▶ _Vorliegender Text_
Welche Bedeutung hat der Vorläufigkeitsvermerk gemäß § 165 AO bei widerstreitenden Steuerfestsetzungen?

Der Vorläufigkeitsvermerk nach § 165 AO ist ein wichtiges Instrument im Zusammenhang mit widerstreitenden Steuerfestsetzungen. Durch einen solchen Vermerk kann das Finanzamt einen Steuerbescheid hinsichtlich eines konkreten Punktes als vorläufig kennzeichnen, wenn der Sachverhalt noch nicht hinreichend geklärt ist oder wegen anhängiger Verfahren Unsicherheit besteht. Dies sichert die spätere Korrektur des Steuerbescheides, ohne dass der Bescheid insgesamt rechtswidrig oder vollziehbar wird. Für den Steuerpflichtigen bedeutet dies, dass nach endgültiger Klärung der Streitfrage der Steuerbescheid auch ohne förmlichen Einspruch oder Klage angepasst werden kann. In Fällen widerstreitender Steuerfestsetzungen empfiehlt es sich daher, einen solchen Vorläufigkeitsvermerk zu beantragen oder auf die Notwendigkeit hinzuweisen, um spätere Nachteile zu vermeiden.

Inwiefern spielt das Rechtsinstitut der „Einheit der Steuerrechtsordnung“ bei widerstreitenden Steuerfestsetzungen eine Rolle?

▶ _Aufgabenstellung_
Was kann laut dem Text zum Vorläufigkeitsvermerk nach § 165 AO mit dem Steuerbescheid geschehen, sobald die Streitfrage endgültig geklärt ist? Als Grundlage dient ausschließlich der Text.

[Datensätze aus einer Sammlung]

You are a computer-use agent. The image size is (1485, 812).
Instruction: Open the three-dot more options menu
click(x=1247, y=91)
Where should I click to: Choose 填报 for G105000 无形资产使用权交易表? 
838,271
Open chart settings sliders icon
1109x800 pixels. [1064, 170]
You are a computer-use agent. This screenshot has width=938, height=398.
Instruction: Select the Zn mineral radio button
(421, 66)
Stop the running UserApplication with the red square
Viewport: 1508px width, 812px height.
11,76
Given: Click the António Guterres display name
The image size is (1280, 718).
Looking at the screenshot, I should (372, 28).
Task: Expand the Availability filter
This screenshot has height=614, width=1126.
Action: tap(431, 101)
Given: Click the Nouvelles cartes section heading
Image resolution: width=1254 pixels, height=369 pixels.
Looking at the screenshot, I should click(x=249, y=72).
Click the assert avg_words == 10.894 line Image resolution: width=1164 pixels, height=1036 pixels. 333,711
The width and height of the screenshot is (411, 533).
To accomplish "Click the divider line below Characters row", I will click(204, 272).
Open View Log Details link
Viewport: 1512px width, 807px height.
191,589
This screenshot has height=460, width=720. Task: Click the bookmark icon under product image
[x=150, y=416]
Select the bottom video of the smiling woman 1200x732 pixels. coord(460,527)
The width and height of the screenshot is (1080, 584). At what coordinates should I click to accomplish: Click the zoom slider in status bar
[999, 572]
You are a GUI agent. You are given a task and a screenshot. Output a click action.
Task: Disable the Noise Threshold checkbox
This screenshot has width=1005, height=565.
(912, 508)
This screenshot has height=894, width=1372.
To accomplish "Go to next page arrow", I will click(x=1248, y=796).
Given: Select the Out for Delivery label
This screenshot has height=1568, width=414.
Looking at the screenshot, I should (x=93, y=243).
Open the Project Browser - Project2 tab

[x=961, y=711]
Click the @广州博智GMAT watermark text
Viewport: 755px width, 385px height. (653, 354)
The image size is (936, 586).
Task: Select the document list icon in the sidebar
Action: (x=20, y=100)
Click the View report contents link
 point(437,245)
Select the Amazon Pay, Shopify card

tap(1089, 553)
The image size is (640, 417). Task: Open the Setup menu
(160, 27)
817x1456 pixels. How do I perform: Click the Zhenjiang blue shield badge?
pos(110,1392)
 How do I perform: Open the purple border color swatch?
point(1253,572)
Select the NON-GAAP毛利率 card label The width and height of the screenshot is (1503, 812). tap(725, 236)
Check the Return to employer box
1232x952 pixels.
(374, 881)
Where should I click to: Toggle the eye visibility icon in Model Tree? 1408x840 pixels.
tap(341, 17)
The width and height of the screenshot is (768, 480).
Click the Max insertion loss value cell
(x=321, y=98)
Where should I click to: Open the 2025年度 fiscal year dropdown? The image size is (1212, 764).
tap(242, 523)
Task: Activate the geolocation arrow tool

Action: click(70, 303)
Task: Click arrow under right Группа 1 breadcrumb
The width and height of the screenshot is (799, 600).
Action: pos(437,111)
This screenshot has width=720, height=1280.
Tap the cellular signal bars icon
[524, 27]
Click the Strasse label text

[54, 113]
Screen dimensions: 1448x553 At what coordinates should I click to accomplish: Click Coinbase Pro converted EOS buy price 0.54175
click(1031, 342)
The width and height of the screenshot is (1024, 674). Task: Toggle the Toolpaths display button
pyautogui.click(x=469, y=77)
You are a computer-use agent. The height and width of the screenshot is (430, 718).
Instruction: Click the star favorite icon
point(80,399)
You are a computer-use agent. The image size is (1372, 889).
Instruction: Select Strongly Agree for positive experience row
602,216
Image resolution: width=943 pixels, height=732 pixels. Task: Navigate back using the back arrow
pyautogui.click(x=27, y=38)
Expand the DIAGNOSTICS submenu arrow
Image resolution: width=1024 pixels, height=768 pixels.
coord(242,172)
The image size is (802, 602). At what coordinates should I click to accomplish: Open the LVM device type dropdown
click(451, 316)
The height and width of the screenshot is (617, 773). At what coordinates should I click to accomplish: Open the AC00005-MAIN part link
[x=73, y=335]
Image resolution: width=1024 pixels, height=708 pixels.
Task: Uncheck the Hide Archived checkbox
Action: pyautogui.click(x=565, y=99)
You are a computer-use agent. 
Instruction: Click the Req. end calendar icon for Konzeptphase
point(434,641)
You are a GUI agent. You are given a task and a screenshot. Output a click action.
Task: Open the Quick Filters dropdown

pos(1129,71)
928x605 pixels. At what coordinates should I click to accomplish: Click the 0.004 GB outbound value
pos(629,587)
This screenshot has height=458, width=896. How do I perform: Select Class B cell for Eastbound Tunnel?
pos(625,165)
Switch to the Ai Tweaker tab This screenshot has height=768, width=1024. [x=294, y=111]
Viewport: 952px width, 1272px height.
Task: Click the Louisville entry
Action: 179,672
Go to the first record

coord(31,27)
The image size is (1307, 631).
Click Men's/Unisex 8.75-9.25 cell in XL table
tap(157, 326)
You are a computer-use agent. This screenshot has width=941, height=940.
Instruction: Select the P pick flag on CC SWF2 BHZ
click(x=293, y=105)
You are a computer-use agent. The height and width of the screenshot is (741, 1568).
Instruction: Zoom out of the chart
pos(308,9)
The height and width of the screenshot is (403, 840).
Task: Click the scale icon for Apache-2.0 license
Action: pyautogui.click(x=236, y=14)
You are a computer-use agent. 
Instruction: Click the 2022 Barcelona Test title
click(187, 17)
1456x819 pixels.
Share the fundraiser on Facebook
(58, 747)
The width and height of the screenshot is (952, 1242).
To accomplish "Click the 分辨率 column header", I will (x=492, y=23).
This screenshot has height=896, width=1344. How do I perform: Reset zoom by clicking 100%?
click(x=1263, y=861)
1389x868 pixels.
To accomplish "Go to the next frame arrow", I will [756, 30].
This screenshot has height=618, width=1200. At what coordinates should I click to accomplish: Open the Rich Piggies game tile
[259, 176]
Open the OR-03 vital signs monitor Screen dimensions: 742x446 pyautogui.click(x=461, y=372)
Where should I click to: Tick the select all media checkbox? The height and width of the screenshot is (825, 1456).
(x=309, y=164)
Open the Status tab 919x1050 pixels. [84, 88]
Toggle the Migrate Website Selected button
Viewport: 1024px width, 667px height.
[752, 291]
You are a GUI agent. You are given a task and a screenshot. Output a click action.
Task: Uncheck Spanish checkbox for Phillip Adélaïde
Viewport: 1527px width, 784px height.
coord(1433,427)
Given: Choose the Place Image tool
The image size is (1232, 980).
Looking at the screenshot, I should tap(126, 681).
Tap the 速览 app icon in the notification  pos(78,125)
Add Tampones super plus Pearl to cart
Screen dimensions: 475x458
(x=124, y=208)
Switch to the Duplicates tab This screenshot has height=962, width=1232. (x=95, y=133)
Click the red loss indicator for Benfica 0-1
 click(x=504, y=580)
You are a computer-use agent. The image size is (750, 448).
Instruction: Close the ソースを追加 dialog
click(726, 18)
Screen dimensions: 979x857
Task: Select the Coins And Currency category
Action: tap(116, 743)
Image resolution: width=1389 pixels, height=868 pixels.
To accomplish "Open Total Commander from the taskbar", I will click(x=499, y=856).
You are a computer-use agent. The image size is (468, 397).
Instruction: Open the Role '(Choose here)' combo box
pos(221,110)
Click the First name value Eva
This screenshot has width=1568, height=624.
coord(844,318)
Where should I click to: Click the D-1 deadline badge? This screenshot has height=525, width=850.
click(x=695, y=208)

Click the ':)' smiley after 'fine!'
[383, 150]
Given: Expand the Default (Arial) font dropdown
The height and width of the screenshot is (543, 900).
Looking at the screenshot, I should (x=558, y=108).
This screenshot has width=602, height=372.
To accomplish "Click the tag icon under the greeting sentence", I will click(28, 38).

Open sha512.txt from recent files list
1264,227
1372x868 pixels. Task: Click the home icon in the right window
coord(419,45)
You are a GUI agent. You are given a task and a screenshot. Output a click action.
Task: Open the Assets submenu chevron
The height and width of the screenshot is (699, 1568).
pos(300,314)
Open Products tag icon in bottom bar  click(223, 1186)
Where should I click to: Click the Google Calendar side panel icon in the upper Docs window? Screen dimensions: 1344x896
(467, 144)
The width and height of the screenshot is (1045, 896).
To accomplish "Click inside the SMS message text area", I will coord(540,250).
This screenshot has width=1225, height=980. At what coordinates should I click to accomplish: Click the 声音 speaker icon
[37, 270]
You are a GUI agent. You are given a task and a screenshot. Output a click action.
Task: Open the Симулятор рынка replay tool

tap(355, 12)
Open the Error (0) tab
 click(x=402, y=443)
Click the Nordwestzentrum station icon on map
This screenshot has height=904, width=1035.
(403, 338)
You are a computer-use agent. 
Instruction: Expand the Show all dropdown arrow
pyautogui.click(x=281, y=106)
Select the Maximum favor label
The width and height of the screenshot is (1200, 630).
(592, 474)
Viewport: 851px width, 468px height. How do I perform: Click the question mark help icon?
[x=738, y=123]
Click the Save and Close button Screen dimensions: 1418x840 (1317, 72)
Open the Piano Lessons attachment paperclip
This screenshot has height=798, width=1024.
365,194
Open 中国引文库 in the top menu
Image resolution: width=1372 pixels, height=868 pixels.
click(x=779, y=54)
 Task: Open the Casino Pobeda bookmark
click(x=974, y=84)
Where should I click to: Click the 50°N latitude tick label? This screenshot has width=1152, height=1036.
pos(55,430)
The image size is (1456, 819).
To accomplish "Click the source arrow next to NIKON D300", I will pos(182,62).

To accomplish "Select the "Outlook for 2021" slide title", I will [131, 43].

▶ _Lösung_
Der Steuerbescheid kann auch ohne förmlichen Einspruch oder Klage angepasst werden.